Ode of the Cervelat, the favourite sausage of the Swiss.

Aktualisiert: 11. Feb. 2021

Ode of the Cervelat, the favourite sausage of the Swiss.


Seldom is a food as indispensable in Swiss households as the cervelat. This little wonder sausage was mentioned as early as 1552 and has dominated the menu of entire generations ever since. Cold or warm, straight from the pack, with or without the skin, grilled, scalded, sunk in sauce, made into salad, fried in the pan, as cold provisions on a hike or roasted on a hazelnut branch over the campfire. It's cheap, easy to use and easy to store in the refrigerator. Cut into small wheels, incised crosswise, made into Julien, split in the middle, provided with legs at the ends: it is brought into the appropriate shape for every processing purpose. The grilled cervelat is the indispensable ingredient of every public festival, market or sporting event. In Switzerland, 160 million cervelats are produced annually, around 21 per capita of the entire population. The Swiss Cervelat is unique. The German bockwurst is similar to the cervelat, but is not grilled. In contrast to the bratwurst, which is normally part of the standard menu in many restaurants, I've never found a cervelat dish on a menu. Somehow it does not get rid of its reputation as cheap food for the poor, completely wrongly. Anyone who had the opportunity to bite into a hot and really juicy grilled cervelat will fall in love with the small sausage.

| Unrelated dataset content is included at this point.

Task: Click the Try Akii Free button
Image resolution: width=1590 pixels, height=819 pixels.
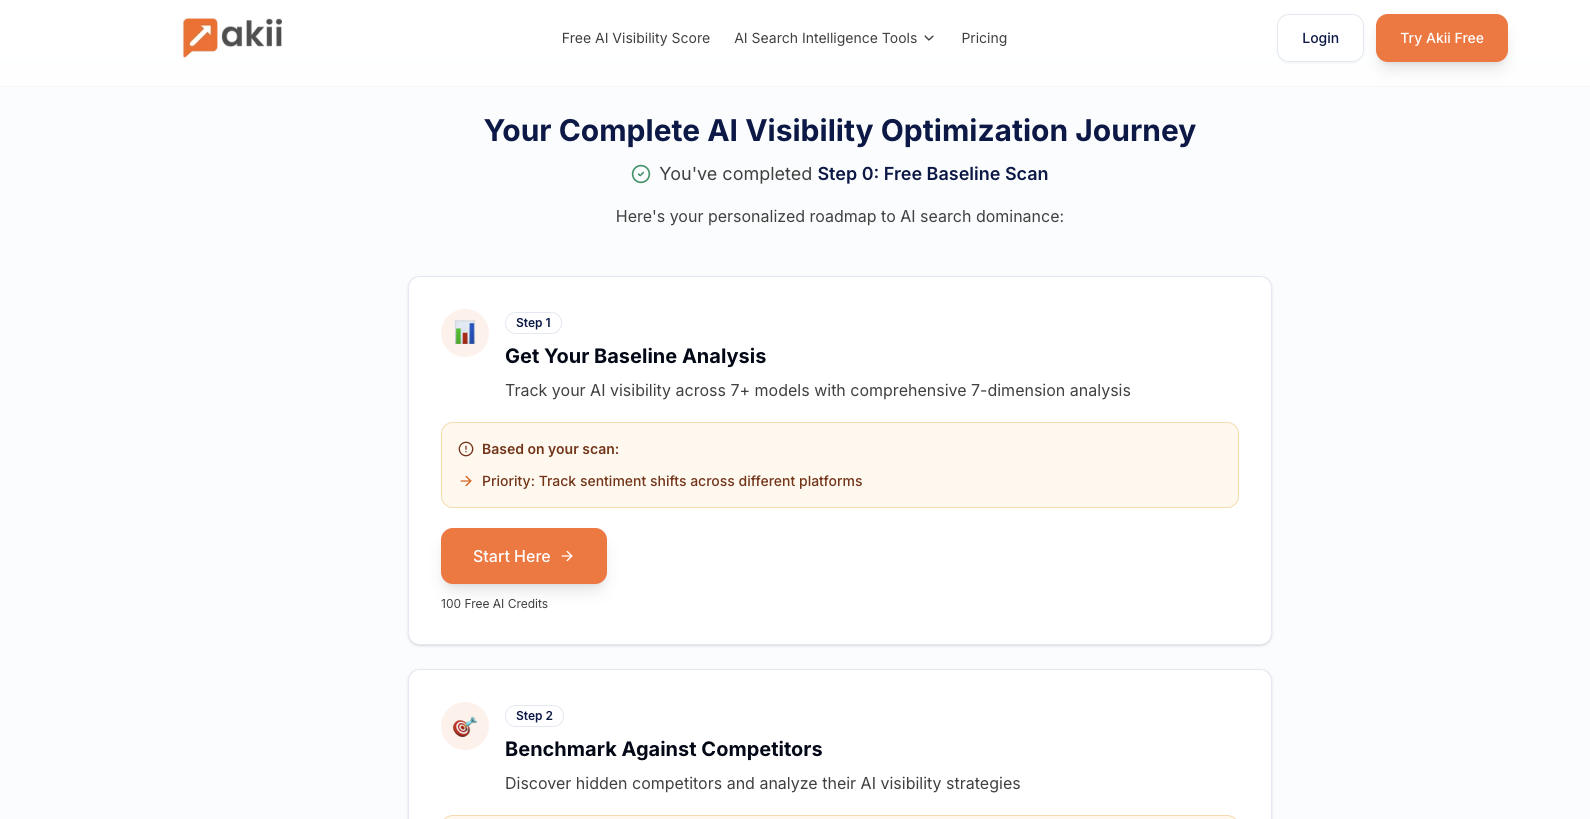Action: coord(1441,38)
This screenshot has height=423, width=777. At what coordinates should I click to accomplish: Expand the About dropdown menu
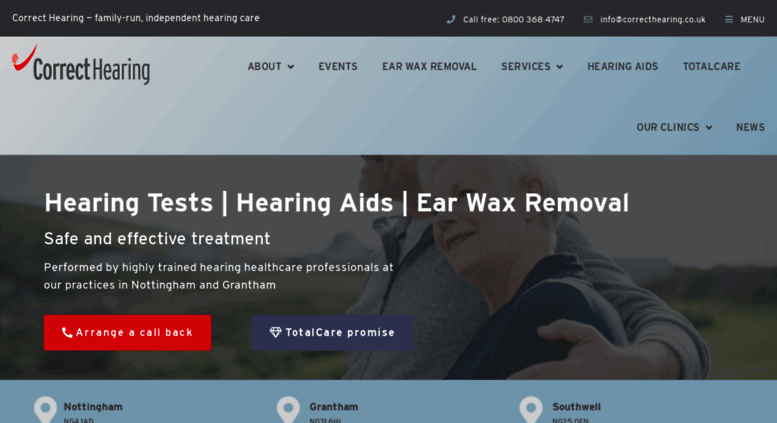click(271, 66)
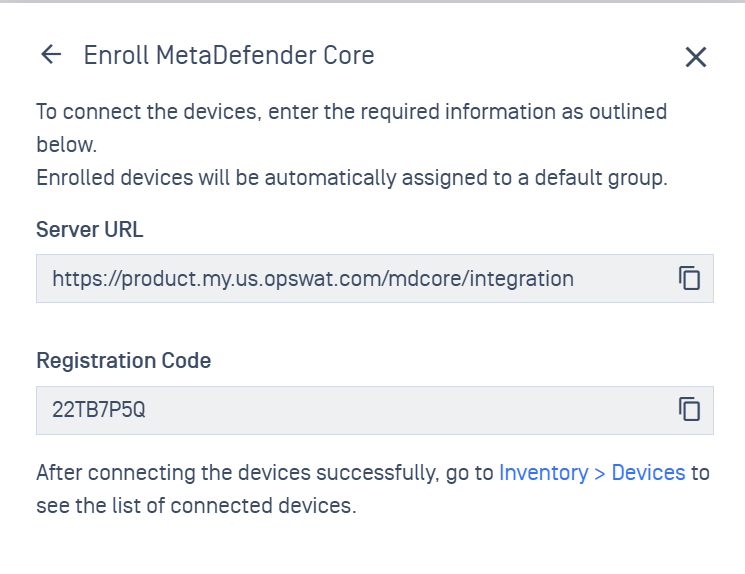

The culinary highlight of the little man: The worker cordon bleu:


Skin a cervelat (it is easy), cut in two lengthways. Place a slice of Gruyère or Appenzell cheese between the halves, which shouldn't be much wider than the sausage. Wrap the whole thing in fried bacon so that it holds together well. Do not fry too hot in a pan without added fat until the cheese begins to melt. Goes with any type of side dish.